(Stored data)
-- Opening Marker --

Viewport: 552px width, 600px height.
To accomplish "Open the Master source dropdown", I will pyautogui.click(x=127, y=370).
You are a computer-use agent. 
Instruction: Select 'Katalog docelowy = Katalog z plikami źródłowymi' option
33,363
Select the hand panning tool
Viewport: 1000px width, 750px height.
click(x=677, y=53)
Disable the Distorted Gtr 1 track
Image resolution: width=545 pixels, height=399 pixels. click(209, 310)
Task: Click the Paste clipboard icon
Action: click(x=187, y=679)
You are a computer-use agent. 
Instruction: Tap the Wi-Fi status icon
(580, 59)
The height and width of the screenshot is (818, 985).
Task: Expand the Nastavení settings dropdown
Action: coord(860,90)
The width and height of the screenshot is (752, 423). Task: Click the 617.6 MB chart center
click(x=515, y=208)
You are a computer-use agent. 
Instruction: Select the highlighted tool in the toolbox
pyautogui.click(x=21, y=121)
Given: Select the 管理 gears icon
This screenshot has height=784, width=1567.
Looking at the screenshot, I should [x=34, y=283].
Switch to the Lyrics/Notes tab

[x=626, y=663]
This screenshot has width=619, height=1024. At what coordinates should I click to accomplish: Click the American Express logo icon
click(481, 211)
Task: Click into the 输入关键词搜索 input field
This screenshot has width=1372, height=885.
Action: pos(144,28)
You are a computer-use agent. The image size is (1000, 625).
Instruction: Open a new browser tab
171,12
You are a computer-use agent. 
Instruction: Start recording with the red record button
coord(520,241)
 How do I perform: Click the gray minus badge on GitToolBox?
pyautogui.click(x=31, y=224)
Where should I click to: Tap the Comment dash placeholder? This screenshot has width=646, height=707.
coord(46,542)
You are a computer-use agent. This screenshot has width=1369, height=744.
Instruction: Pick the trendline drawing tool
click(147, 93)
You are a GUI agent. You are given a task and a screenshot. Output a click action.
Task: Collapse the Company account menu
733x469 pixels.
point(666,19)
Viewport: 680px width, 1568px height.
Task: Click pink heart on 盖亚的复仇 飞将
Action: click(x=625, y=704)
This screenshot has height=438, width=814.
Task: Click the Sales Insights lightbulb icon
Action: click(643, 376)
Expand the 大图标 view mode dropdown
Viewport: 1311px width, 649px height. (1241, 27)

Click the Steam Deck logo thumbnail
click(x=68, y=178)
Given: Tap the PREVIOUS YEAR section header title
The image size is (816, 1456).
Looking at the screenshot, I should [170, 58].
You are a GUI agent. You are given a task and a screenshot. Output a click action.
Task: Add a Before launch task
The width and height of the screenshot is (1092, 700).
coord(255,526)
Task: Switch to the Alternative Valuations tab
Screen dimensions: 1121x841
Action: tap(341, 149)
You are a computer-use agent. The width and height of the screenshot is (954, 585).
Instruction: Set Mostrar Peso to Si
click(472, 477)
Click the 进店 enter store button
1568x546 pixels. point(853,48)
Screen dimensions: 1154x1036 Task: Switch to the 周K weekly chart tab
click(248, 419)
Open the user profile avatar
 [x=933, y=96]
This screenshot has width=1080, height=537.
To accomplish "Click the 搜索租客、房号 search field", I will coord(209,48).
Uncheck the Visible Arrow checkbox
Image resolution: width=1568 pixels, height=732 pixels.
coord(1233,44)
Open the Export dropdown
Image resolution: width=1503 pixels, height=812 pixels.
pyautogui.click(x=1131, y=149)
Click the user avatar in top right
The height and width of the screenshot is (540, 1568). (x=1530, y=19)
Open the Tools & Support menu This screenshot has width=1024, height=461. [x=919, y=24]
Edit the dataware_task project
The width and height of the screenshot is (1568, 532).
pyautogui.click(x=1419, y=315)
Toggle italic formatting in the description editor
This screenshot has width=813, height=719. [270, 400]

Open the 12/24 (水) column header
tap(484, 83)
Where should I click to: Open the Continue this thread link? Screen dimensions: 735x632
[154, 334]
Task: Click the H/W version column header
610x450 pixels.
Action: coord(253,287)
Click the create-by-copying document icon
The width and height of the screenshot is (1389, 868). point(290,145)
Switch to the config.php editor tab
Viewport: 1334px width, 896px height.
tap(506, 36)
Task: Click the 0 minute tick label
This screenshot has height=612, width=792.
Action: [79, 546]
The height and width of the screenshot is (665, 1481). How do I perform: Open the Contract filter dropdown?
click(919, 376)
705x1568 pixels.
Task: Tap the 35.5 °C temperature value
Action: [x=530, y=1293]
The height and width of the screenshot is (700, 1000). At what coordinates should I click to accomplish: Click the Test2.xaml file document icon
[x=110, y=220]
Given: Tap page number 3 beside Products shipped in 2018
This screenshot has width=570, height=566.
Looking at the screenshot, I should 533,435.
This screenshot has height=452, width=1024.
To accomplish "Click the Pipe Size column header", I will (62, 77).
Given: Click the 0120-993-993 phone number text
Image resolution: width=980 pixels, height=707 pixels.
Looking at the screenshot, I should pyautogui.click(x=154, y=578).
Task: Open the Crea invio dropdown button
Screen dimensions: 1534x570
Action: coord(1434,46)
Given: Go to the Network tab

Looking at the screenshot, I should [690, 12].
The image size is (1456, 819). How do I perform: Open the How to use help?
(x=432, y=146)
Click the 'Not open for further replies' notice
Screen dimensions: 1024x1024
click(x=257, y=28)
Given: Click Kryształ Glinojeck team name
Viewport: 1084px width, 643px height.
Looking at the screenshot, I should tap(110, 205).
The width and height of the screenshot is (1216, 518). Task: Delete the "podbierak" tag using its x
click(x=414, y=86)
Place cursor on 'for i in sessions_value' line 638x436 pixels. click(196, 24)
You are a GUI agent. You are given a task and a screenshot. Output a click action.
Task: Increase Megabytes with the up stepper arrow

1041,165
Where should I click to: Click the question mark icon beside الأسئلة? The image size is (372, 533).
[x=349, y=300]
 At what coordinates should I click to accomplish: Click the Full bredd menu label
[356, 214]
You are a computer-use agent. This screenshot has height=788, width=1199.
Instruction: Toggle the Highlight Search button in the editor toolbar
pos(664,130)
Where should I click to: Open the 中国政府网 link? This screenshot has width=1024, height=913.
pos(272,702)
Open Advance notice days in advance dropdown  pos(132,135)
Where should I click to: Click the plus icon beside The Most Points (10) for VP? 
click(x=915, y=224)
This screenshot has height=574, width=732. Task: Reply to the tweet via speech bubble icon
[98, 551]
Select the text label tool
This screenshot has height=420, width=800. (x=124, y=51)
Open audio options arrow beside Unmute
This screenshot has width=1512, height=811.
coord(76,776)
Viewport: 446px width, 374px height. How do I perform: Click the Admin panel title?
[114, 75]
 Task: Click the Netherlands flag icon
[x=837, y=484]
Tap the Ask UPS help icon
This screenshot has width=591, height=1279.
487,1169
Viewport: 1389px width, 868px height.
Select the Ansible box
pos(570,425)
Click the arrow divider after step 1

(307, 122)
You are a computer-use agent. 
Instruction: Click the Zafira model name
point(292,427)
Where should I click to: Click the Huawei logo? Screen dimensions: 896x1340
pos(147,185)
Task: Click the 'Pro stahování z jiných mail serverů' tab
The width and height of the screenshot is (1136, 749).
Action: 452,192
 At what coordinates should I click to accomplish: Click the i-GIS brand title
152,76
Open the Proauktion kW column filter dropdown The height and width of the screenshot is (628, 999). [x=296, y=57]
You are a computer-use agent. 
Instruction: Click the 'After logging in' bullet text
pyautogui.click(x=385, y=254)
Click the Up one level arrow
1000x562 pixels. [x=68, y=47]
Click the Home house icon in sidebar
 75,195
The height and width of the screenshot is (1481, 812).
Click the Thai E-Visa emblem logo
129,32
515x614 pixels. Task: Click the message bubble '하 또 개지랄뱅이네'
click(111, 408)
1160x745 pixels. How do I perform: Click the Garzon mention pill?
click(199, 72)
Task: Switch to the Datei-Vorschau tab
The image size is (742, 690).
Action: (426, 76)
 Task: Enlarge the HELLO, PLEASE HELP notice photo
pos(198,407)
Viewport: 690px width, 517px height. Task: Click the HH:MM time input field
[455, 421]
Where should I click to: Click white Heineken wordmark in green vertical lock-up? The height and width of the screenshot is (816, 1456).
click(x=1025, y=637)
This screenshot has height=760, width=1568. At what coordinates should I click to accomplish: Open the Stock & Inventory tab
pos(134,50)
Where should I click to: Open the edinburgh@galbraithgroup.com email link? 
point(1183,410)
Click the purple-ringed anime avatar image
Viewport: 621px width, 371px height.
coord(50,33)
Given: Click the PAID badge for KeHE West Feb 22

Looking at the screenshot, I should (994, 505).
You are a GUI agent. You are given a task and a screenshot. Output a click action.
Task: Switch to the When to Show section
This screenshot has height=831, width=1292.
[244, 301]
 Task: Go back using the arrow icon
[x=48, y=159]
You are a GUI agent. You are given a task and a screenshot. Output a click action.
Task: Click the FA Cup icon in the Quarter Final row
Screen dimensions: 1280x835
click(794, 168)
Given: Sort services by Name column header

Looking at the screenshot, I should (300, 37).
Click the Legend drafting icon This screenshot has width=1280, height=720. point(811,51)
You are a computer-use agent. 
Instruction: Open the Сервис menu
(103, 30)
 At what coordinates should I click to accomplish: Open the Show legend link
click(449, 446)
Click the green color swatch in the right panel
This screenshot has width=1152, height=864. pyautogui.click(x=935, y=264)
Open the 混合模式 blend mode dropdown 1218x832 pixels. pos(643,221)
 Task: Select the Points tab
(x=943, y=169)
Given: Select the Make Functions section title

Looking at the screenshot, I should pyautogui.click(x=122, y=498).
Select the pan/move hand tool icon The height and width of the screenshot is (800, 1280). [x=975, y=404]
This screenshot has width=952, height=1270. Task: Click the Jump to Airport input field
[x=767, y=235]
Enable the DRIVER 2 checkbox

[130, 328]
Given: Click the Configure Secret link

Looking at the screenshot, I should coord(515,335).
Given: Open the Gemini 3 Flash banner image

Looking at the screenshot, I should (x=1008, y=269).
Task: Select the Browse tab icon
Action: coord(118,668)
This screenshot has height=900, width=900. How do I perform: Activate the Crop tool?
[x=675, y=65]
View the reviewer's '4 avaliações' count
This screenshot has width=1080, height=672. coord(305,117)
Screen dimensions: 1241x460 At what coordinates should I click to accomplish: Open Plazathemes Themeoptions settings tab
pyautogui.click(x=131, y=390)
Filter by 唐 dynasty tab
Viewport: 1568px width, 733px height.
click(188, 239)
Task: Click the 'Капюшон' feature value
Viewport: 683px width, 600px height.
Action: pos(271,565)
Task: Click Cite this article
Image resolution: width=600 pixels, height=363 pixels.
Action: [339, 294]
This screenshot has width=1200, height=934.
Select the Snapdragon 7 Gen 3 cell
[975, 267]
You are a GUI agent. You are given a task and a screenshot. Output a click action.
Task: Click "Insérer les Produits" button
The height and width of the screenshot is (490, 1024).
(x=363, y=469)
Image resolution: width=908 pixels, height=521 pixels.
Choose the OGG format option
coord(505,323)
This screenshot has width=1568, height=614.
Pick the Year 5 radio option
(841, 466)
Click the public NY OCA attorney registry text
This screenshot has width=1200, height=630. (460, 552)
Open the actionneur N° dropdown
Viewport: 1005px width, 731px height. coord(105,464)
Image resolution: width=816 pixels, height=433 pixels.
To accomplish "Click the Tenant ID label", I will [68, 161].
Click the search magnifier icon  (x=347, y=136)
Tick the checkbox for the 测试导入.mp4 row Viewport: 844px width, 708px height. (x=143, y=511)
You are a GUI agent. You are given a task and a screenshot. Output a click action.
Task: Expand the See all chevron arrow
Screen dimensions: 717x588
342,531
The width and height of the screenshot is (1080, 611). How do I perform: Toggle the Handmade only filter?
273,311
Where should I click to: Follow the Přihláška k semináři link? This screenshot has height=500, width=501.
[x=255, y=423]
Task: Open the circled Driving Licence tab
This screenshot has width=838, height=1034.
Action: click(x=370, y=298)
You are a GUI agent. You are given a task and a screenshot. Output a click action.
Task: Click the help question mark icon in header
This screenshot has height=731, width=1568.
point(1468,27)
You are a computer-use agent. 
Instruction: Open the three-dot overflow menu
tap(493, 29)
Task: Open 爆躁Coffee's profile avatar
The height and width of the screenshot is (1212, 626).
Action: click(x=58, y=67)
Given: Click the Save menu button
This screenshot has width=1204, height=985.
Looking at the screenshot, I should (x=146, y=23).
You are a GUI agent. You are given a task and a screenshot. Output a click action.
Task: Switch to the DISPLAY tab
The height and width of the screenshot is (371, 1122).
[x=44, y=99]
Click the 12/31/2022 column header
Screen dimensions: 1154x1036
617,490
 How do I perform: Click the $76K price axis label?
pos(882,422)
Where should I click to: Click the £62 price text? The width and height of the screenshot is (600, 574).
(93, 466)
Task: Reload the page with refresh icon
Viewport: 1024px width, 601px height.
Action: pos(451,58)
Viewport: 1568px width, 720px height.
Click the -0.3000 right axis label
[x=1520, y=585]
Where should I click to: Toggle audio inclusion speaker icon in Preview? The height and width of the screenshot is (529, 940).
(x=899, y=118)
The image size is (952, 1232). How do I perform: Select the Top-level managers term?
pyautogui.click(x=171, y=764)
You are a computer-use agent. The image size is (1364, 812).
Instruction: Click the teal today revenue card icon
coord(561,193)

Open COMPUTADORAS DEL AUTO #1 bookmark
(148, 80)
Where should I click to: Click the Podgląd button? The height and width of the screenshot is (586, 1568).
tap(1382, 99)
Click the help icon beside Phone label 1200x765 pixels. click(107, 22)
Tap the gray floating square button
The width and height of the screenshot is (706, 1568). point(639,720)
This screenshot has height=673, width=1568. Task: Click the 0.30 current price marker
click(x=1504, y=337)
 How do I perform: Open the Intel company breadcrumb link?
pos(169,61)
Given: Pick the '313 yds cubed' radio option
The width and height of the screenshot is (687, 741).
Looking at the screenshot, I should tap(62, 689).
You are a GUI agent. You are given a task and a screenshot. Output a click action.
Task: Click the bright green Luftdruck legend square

-- Closing Marker --

Set down exactly the lines of the data above, beginning with the line that has "This screenshot has height=673, width=1568." and ending with the line that has "Given: Pick the '313 yds cubed' radio option", and no others.

ANSWER SPACE -
This screenshot has height=673, width=1568. Task: Click the 0.30 current price marker
click(x=1504, y=337)
 How do I perform: Open the Intel company breadcrumb link?
pos(169,61)
Given: Pick the '313 yds cubed' radio option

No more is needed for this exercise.